For ordinary scaling distributions the exponent $\a(s_1,s_2)$, 
describing the asymptotic decay of the moments is linear in the  
variable $s_1+s_2$. However, for two-dimensional fragmentation 
this exponent depends also on the variable $s_1-s_2$. 
This manifests the non-trivial scaling properties of the
two-dimensional fragmentation process. One can also compare 
the average value of $x_1^{n_1}x_2^{n_2}, \xxnnav$, defined by
\begin{equation}
\xxnnav={\inii x_1^{n_1} x_2^{n_2}\pxxt \over \inii \pxxt}
\equiv {M(n_1+1,n_2+1;t) \over M(1,1;t)},
\label{13}
\end{equation} 
with the product $\xniiav \xnffav$. It turns out that the ratio of
these quantities {\it depends} asymptotically on time $t$, 
while for any scaling distribution $\pxxt$ such a ratio 
would be a constant. In particular,
\begin{equation}
{\xxnav \over \xniav \xnfav} \sim t^{-\left(\sqrt{n^2+16}-4\right)}.
\label{14}
\end{equation} 
Only in the limit $n\to 0$ this ratio reaches a constant, while for every
positive $n$ the ratio decays in time.  
By considering the case $n=1$
one sees that the average length, $\langle x_1\rangle\sim
t^{-(5-\sqrt{17})/2}\sim t^{-.438}$, decays slower than the square root
of the average area, $\sqrt{\langle x_1x_2\rangle} \sim t^{-1/2}$.  
This again confirms that the fragment distribution function $\pxxt$ 
in the two-dimensional random scission model does not approach 
a scaling form in the long-time limit. However, since all the moments 
still show a power-law behavior we conclude that the model exhibits 
a multiscaling asymptotic behavior. 


\begin{figure}
%\centerline{\epsfxsize=7cm \epsfbox{fig2.ps}}
\centerline{\includegraphics[width=7cm]{fig2}}
\caption{Realization of the fragmentation
process on a unit square at time $t=1000$.}  
\end{figure}


The moments provide an almost complete analytical description 
of the fragmentation process. However, a snapshot of the system 
at the later stages remains intriguing (see Fig.~2).  
This unexpectedly rich pattern arising in such a simple process 
can be viewed as a consequence of the fact that the process 
is not fully self-similar.  Instead, the pattern is formed of sets 
of different scales which are spatially interwoven. 
Fig.~2 also shows that a number of rectangles have large
aspect ratio. This qualitative observation is in agreement
with the asymptotic behavior of the \nth\ moment of aspect ratio,
\begin{eqnarray}
\label{15}
&&\ARnav \rightarrow B\,\, t^{\sqrt{n^2+4}-2} \\
&&B={\G(1+n)\G(1-n)\G(2\sqrt{n^2+4}) \over
\G(\sqrt{n^2+4}+n)\G(\sqrt{n^2+4}-n)\G(1+\sqrt{n^2+4})} ,\nonumber
\end{eqnarray} 
which is valid for $|n|<1$. [For $|n|\ge 1$, these moments do not exist 
as follows from a general feature of the $d$-dimensional 
random scission model - the moments $M(s_1,\ldots,s_d;t)$ do exist 
only if $s_j>0$ for all $j$]. The aspect ratio appears to be growing 
in time, in other words, perfect squares have a great
tendency of breaking into long and thin rectangles. 

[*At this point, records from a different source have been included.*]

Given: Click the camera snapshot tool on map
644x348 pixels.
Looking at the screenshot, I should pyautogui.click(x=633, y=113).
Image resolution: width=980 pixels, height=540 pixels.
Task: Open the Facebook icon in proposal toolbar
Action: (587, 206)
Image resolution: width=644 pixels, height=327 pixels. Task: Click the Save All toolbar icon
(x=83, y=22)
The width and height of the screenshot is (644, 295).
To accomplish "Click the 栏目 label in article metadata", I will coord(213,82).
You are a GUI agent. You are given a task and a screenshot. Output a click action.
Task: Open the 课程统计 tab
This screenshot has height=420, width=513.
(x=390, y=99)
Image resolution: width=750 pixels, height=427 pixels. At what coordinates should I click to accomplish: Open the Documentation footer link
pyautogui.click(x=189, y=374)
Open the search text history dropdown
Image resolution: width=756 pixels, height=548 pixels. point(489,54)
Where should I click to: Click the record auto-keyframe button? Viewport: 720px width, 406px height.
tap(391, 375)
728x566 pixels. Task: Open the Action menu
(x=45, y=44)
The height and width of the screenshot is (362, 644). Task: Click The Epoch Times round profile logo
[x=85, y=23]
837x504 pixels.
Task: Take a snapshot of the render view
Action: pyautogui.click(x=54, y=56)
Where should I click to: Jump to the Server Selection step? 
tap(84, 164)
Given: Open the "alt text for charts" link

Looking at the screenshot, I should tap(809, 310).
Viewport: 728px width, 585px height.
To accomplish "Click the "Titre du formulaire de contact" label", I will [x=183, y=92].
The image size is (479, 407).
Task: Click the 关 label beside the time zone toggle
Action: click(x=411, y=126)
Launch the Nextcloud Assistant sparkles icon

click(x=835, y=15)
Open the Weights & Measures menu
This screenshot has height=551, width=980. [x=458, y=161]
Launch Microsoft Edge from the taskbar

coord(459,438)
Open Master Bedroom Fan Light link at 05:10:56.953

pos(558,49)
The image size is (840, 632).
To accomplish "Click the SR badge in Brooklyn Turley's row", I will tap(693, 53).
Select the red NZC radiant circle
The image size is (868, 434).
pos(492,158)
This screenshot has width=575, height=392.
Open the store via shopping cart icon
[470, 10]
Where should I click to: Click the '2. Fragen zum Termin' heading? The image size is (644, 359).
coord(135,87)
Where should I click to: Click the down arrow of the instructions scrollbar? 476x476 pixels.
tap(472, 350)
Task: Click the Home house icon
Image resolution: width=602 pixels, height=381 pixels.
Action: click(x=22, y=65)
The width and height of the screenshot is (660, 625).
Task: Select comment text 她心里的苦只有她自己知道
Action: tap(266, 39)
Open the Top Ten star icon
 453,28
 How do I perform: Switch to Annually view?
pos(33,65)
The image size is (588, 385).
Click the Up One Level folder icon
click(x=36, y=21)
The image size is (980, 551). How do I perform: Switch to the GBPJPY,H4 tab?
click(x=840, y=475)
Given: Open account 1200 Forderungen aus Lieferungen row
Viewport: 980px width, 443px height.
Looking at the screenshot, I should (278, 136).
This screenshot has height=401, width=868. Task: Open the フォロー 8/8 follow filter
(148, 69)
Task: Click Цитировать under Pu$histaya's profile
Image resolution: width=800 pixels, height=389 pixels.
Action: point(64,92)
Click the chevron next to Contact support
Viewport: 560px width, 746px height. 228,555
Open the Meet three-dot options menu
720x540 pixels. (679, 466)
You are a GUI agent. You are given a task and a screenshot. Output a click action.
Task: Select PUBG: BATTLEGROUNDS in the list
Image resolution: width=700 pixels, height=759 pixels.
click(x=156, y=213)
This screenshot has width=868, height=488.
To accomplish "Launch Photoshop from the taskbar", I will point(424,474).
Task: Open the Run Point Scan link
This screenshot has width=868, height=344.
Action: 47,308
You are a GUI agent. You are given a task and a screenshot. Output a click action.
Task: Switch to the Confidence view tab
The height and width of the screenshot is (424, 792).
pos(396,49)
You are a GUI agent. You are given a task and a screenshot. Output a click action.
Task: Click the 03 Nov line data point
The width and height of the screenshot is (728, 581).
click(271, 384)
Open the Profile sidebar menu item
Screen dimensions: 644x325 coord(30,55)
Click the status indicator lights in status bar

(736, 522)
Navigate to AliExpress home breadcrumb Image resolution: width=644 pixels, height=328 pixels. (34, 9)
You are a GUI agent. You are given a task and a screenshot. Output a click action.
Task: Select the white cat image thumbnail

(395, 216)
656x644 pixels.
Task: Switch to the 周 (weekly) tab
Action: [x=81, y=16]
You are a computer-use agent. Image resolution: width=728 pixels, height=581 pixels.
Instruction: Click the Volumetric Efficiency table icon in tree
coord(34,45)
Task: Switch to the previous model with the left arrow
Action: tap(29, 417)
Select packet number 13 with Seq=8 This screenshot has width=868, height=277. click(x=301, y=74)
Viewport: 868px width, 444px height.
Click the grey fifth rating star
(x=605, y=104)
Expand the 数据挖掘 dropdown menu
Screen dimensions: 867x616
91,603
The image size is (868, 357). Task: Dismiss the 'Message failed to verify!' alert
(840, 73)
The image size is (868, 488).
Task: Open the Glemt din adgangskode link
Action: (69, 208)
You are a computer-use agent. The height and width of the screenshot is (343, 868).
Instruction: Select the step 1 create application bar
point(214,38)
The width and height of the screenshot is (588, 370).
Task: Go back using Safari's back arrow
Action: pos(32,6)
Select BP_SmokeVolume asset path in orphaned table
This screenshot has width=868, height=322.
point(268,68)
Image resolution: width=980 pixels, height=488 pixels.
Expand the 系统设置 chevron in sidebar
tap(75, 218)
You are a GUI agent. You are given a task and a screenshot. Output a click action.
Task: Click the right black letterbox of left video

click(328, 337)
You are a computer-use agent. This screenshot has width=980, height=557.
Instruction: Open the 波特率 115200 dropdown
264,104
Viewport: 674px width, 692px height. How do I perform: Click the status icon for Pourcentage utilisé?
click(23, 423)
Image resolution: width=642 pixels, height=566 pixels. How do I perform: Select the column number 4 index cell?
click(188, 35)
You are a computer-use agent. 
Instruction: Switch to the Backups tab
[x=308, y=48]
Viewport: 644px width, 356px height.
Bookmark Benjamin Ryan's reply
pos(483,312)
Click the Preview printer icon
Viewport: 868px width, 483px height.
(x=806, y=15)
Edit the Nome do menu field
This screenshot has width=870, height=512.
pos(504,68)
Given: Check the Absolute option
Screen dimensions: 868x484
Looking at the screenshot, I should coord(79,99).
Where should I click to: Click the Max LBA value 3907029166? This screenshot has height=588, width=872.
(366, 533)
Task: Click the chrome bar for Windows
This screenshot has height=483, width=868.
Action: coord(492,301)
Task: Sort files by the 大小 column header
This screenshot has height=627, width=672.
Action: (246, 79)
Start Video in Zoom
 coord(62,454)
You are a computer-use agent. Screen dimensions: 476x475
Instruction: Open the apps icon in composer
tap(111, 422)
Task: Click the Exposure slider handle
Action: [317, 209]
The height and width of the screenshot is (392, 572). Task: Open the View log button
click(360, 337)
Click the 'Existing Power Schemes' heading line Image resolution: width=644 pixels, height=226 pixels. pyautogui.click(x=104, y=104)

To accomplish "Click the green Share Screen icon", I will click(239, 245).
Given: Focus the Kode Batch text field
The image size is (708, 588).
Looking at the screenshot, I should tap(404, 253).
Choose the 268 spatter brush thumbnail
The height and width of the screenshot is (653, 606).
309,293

Let us consider the {\it area} distribution function,
$\pat$, 
\begin{equation}
\pat = \inii \d(x_1x_2-A)\pxxt,
\label{16}
\end{equation} 
which provides a partial description of our system. We will show 
that $\pat$ approaches a scaling form similar to those found 
for a number of other one-dimensional fragmentation systems \cite{9,10,12}. 
Indeed,  the diagonal moments scale in time according to 
\begin{equation}
M(s,s;t) \simeq {6\G(s) \over s(s+1)}t^{2-s}, 
\label{17}
\end{equation}
or in other words, the normalized \nth\ moments of the area 
$\langle A^n\rangle^{1/n}$ are all proportional to $t^{-1}$.  
Hence,  the area distribution function follows the scaling form 
\begin{equation}
\pat \simeq t^2\fAt, 
\label{18}
\end{equation}
where the scaling function $\fz$ satisfies 
\begin{equation}
\int_0^{\infty}dz z^{s-1}\fz = {6\G(s) \over s(s+1)}.
\label{19}
\end{equation}
Performing the inverse Mellin transforms yields the
explicit expression for the scaling function \cite{17},
\begin{equation}
\fz = 6\int_0^1 d\z \left({1\over \z}-1\right)e^{-z/\z},
\label{20}
\end{equation}
with the limiting behavior
\begin{equation}
\fz \to  \cases {6 z^{-2}e^{-z},  &if $z \gg 1$,\cr 
                 6\ln(1/z),       &if $z \ll 1$.\cr}
\label{21}
\end{equation}


Notice that the scaling solution of Eq.~(18) is characterized
by the same exponents as the scaling solution (3) for the
one-dimensional random scission model, $\pxt \sim t^2\fxt$. 
However, the scaling functions are different: $\fiz=e^{-z}$
(see Eq.~(3)) is regular everywhere while $\fz$ diverges 
logarithmically near the origin. 



One can consider variations of this model for describing the kinetics
of fragmentation of multidimensional objects. For example,
one can change the governing rule of the fragmentation
events (see Fig.~1) and keep only two rectangles, 
say the rectangle in the bottom left corner and in the
upper right one. This rule implies that the total
length is conserved while the total area decays
to zero. Interestingly, this case has been partially
studied in connection with the problem of random sequential 
adsorption of needles \cite{18}. This model can be treated by 
applying our approach. One should just change in Eq.~(4) 
the factor 4, corresponding to creation of four rectangles,
by factor 2. Many results like Eqs.~(8), (10), and (12) remain
the same, with 
\begin{equation}
a_{\pm}={s_1+s_2\over 2}\pm\sqrt{\left({s_1-s_2 \over 2}\right)^2+2},
\label{22}
\end{equation}
instead of Eq.~(9). All the qualitative conclusions also
do not change: the model exhibits a multiscaling asymptotic
behavior and, $\eg$, 
\begin{equation}
{\xxnav \over \xniav \xnfav} \sim t^{-\left(\sqrt{n^2+8}-\sqrt{8}\right)}.
\label{23}
\end{equation}

The area distribution function again scales according to 
\begin{equation}
\pat \simeq t^{\sqrt{2}}\fAt.
\label{24}
\end{equation}
Here the scaling function $\fz$ is given by
\begin{equation}
\fz = C\int_0^1{d\z\over \z}(1-\z)^{\sqrt{2}-1}e^{-z/\z}, 
\label{25}
\end{equation}
where $C={\G(2\sqrt{2})/\G^2(\sqrt{2})} \cong 2.18482$.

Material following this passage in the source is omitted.